OBJECTIVES:
(1) From the epistemology passage below, reproduce word for word the stretch that begins at the words "Continental philosophy too" and stops after "demonstration of practice.".
(2) In the epistemology passage below, what do traditional/analytic philosophers propose as an alternative to foundationalism?

EXCERPTED PASSAGE:
=-=-=
Epistemology (the study of knowledge) is one of the three main branches of philosophy, together with metaphysics (nature of reality), and aesthetics (nature of beauty). The study of knowledge remains one of the most dense and unresolved areas in philosophy. Some of the usual concerns of epistemology are: What is knowledge? How can knowledge be acquired? To what extent can any subject or entity be known? What are the limits of knowledge?

There are two main traditional theories as to how knowledge is obtained: either through the senses and perception (empiricism; e.g.; Locke’s “All ideas come from sensation”) or through reason (rationalism; e.g.; Descartes’ “I think therefore I am”).

There has been much movement in epistemology from the basic structure of this empiricism-rationalism debate. Both empiricism and rationalism seek common foundations upon which all other ideas are built (foundationalism). Foundationalism is problematic in several ways, two of the most basic are ‘what are these underlying foundations?’ and ‘how do these foundations connect to upstream ideas?’ Traditional/analytic philosophers propose coherentism as an alternative to foundationalism. Coherentism is the notion of it being more important that ideas make sense together and flow from one to the next than that they have immutable discernible foundations.

Continental philosophy too has a response to foundationalism and other aspects of the empiricst/rationalist debate. Gadamer enlarges the notion of epistemology, suggesting that discovering facts is just one of many edification activities; that man’s focus is self-betterment, a higher level than knowledge acquisition. Likewise Heidegger thinks that the higher-order engagement of man is beyond knowing facts and rather in understanding. Further that the circular structure of interpretation (the hermeneutic circle: acquiring new information and updating thoughts) is what makes knowledge possible. Rorty also calls for a larger, more holistic notion of epistemology that includes both conceptualization and the demonstration of practice.

Other new epistemologies also extend, reformulate and reinvigorate our understanding of epistemology and can be brought to bear on contemporary science and technology. Some of these alt.epistemologies are from the areas of social, feminist, queer, decolonial, and Eastern philosophy.
=-=-=
DATASET:

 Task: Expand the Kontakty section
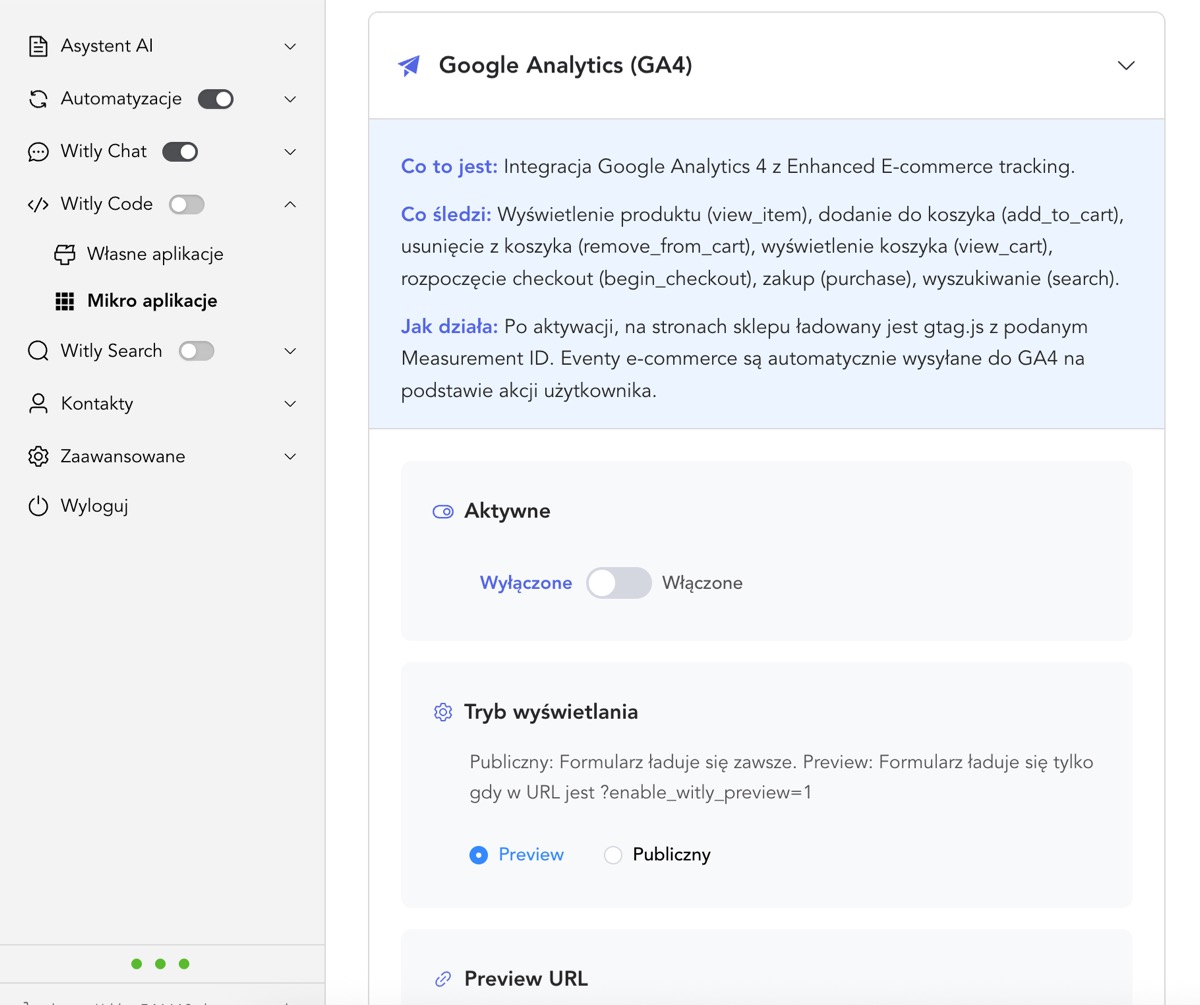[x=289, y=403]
=-=-=
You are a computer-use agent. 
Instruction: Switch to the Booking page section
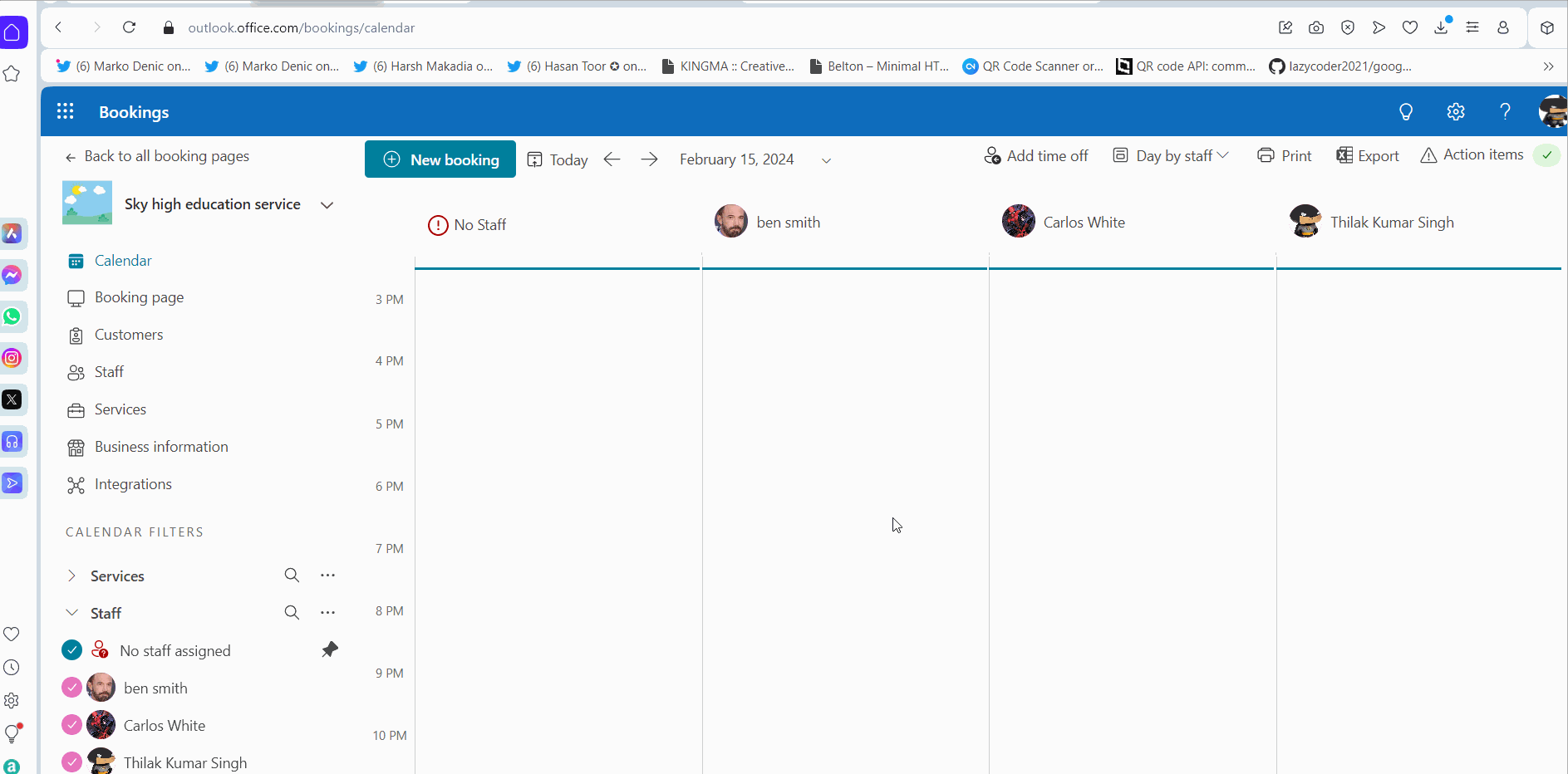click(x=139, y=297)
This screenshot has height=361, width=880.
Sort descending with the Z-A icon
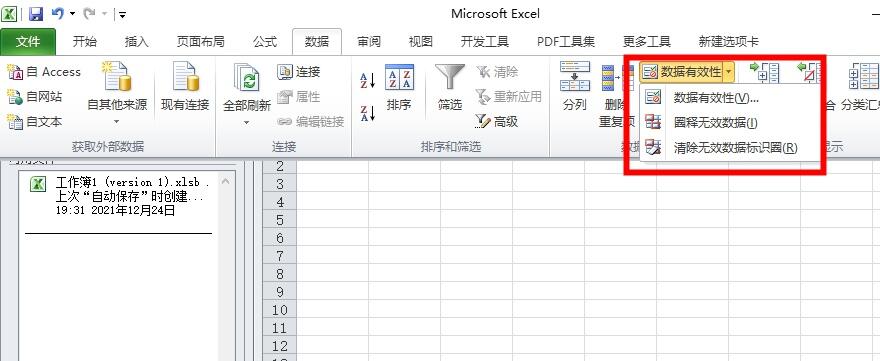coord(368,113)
=-=-=
SOLUTIONS PER TASK:
(1)
Continental philosophy too has a response to foundationalism and other aspects of the empiricst/rationalist debate. Gadamer enlarges the notion of epistemology, suggesting that discovering facts is just one of many edification activities; that man’s focus is self-betterment, a higher level than knowledge acquisition. Likewise Heidegger thinks that the higher-order engagement of man is beyond knowing facts and rather in understanding. Further that the circular structure of interpretation (the hermeneutic circle: acquiring new information and updating thoughts) is what makes knowledge possible. Rorty also calls for a larger, more holistic notion of epistemology that includes both conceptualization and the demonstration of practice.

(2) Coherentism